Principle Components Classification
One final comparison was made with the datasets in order to determine the effect of temporal change in land cover independent of the classification system. The 1993 TM scene used to classify the Williams dataset was reclassified using a different classification system - principle components analysis. An overlay of the three classifications for the Oakbrush class yielded a surprising result. Here is the overlay with GAP shown in green, principle components shown in blue hatch, Williams shown in white hatch, and fire boundaries shown in red. The classifications performed with the 1993 scene (Williams and principle components) match almost exactly, whereas the Gap Analysis classification performed with 1988 imagery shows two areas of non-agreement. The first area is a set of small polygons classified by GAP but not by the other two. This is deemed to be a result of the generalization of the GAP dataset to 100 hectare polygons. The second area is a large polygon not classified by GAP, but classified as Oakbrush by the other two datasets. This difference can be explained by a fire occurrence between 1988 and 1993.

Conclusion:

The amount of agreement between the two datasets was pleasently surprising. Due to the large MMU and spatial coverage of the GAP dataset it was anticipated that there would be far less agreement than the research identified. The high agreement among the major land cover types adds to the strength of the GAP dataset. As could be expected, the flaws in the GAP classification can be attributed primarily to the 100 hectare MMU. Misclassified areas smaller than the MMU were either exluded or included into incorrect classes.

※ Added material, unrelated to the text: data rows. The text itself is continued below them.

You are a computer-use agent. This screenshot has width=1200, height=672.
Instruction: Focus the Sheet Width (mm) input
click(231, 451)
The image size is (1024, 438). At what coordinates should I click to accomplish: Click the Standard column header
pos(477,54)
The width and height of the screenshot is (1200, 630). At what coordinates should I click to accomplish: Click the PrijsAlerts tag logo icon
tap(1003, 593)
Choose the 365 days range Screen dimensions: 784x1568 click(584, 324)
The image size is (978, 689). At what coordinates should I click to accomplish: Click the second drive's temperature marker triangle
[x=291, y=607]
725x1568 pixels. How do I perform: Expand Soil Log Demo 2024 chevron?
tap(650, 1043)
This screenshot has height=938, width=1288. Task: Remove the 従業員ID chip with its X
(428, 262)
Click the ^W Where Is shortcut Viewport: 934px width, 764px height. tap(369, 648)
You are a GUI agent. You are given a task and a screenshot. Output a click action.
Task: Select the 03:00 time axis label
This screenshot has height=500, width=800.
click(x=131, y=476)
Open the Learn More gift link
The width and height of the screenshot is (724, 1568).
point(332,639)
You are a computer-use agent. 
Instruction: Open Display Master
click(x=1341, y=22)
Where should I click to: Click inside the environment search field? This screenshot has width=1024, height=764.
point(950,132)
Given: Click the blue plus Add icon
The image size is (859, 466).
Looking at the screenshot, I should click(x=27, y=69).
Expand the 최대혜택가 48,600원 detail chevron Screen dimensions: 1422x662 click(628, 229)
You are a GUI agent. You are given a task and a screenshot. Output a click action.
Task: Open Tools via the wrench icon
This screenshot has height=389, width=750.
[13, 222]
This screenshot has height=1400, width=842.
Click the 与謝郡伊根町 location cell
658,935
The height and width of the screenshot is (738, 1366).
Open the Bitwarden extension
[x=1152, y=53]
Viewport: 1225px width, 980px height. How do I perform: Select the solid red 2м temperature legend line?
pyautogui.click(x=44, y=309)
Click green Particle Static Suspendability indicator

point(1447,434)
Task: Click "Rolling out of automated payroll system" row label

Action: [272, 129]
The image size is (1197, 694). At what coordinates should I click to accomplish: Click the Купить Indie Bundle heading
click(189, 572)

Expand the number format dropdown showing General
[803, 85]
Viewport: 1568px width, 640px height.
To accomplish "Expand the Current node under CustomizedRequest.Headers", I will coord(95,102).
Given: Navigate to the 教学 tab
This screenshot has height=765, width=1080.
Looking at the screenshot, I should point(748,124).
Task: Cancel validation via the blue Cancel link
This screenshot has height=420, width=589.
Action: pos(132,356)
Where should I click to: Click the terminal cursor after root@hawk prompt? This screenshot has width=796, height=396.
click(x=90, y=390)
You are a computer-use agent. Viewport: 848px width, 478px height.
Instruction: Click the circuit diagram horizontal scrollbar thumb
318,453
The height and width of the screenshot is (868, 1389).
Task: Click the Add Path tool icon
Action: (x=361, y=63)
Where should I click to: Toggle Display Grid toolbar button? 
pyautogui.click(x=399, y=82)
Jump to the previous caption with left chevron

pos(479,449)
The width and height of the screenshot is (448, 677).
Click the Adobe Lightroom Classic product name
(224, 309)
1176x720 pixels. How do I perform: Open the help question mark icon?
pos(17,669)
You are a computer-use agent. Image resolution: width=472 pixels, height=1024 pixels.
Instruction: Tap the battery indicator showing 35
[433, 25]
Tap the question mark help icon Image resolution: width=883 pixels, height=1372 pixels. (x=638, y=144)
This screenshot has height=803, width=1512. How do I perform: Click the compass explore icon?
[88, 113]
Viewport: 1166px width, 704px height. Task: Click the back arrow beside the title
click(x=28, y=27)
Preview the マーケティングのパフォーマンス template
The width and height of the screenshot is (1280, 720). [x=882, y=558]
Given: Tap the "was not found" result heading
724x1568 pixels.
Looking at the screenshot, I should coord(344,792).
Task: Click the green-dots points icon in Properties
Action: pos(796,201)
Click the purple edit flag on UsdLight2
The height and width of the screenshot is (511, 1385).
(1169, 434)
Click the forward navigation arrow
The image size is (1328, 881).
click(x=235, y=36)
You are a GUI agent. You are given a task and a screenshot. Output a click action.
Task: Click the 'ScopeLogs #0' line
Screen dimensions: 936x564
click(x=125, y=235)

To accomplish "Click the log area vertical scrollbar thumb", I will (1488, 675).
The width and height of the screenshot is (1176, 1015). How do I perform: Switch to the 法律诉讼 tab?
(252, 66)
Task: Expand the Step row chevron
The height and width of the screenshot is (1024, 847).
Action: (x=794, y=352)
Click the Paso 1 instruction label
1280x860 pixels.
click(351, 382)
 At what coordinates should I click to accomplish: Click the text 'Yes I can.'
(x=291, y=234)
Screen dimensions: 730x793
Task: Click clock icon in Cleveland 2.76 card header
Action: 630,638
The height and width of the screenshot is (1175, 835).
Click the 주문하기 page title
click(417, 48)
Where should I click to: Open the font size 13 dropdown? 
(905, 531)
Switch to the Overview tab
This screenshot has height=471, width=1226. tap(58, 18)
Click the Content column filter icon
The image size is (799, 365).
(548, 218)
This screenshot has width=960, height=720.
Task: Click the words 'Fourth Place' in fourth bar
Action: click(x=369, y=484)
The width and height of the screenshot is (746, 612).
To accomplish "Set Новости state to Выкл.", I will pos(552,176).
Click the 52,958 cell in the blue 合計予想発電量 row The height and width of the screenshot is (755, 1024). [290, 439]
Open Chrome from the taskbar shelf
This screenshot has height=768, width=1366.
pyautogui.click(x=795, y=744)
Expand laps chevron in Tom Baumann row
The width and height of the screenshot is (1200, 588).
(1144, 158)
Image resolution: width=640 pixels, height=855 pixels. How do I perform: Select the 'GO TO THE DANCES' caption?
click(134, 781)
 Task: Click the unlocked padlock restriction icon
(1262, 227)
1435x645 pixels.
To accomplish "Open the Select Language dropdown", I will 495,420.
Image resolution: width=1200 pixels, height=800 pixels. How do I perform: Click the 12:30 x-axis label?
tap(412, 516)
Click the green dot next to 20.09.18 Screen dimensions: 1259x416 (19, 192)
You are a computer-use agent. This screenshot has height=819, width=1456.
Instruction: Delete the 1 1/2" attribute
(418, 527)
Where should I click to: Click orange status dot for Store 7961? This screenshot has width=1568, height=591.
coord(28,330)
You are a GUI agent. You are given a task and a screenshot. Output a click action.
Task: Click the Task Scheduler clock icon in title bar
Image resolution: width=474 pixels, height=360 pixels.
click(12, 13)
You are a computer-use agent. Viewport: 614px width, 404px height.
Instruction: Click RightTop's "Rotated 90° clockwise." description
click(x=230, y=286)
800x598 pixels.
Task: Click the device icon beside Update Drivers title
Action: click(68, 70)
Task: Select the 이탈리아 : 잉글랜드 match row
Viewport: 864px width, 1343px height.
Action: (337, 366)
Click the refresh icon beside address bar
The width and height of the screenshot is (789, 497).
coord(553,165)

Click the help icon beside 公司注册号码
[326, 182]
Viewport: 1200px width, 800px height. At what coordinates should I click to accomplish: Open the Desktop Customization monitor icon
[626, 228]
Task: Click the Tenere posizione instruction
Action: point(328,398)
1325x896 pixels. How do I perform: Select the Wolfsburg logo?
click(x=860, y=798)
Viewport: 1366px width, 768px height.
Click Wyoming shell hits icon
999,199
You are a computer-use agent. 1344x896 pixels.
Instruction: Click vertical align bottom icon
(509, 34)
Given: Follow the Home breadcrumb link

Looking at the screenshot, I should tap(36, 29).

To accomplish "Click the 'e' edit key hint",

The classes that were completely misclassified were generally of small spatial extent, however the riparian class should be viewed as highly suspect. Riparian areas are highly sensitive to damage, and the fact that no overlap occurred in this class is cause for concern. The GAP classification was performed during a dry year and showed more riparian areas than the Williams classification that was performed during a wet year. This is definately an area that requires further research.

The overlay of the principle components classification with the other datasets was very intriguing. The overlay added to the strength of the MMU misclassification hypothesis, but more surprisingly it showed the strong impact that classification date has upon the dataset. The area of largest descrepency in the comparison occurrs where a fire burned in between the two classifications.

Futher research is suggested to more closely define the effect of minimum mapping unit impact, and the accuracy of the riparian areas needs to be identified.

References

Edwards, Thomas C. Jr., Collin G. Homer, Scott D. Bassett, Allan Falconer, R. Douglas Ramsey, and Doug W. Wight. 1995. Utah Gap Analysis: An Environmental Information System, Report. Utah Cooperative Fish and Wildlife Research Unit, Logan, Utah.

Van Neil, Tom. 1995. Vegetative Change Detection of Camp W.G. Williams, Utah Using Soil Adjusted Vegetation Indeces Derived From Landsat Satellite Imagery. Master's Thesis. Utah State University.